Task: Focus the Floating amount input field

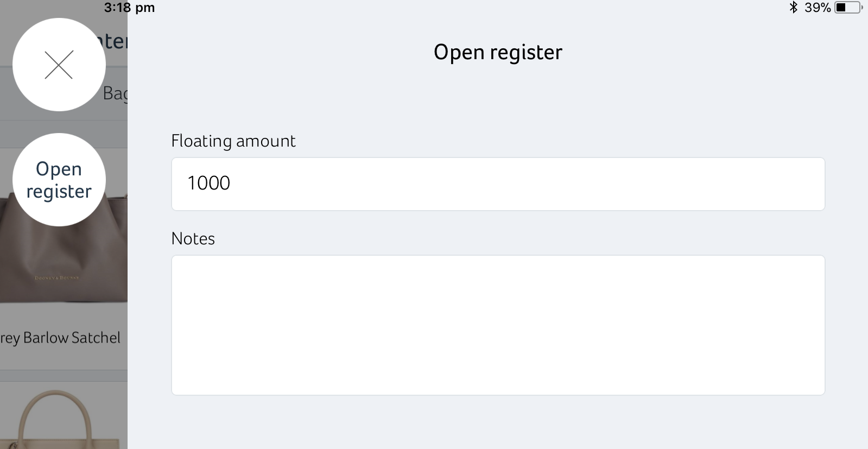Action: pos(498,184)
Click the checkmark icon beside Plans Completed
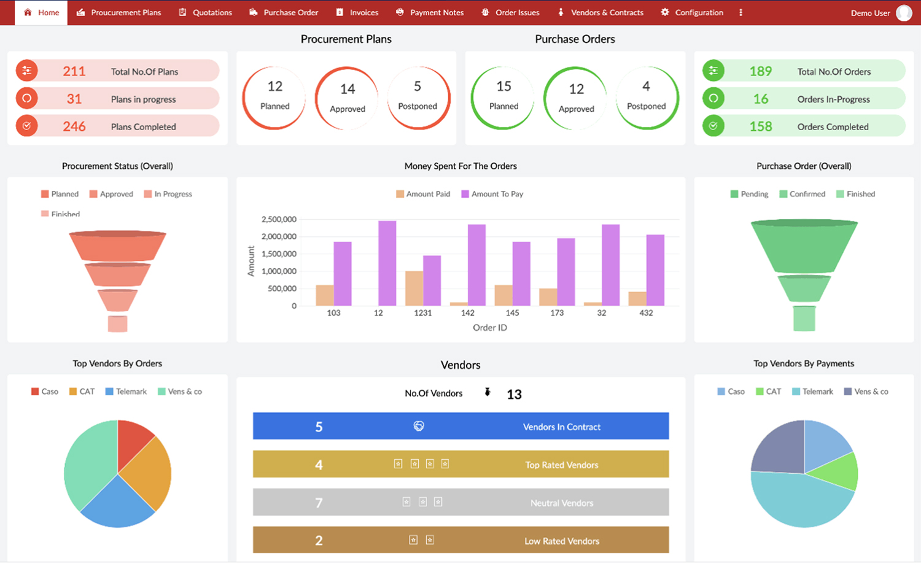Viewport: 921px width, 588px height. point(26,125)
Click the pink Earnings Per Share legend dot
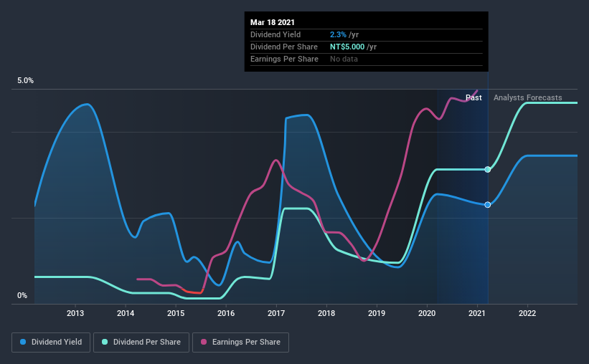 tap(204, 342)
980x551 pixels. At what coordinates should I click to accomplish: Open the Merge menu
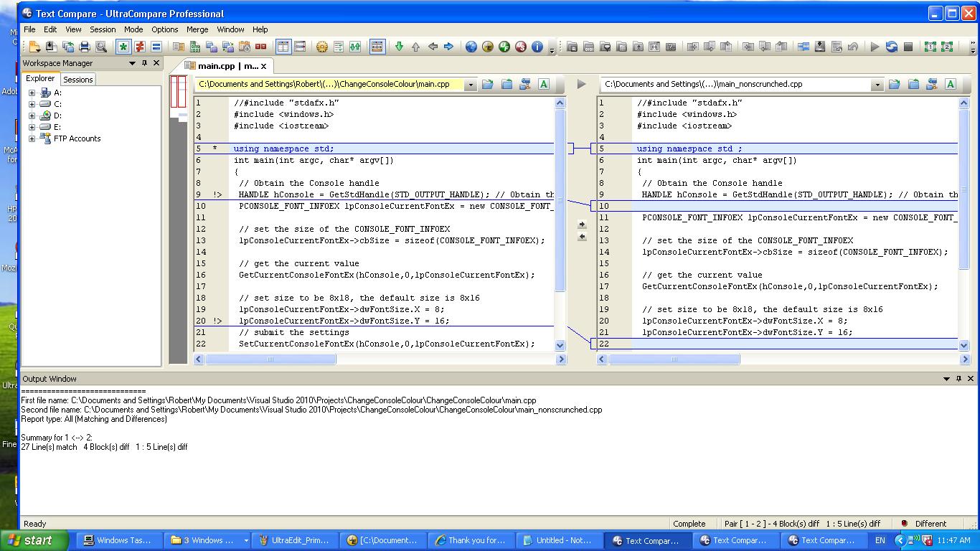pos(197,29)
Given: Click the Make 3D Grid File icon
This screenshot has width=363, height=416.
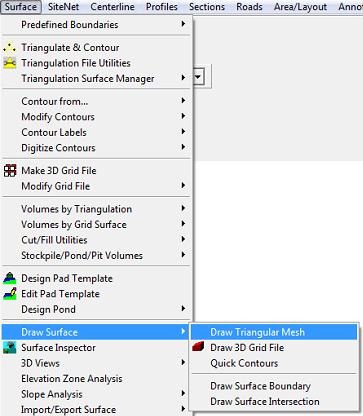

-=-=-

• **The task**
What you return should be the exact lines from the one containing "Given: Click the Make 3D Grid File icon" through the end of the listing above, both included, minus any pictures.

• **Output**
Given: Click the Make 3D Grid File icon
This screenshot has width=363, height=416.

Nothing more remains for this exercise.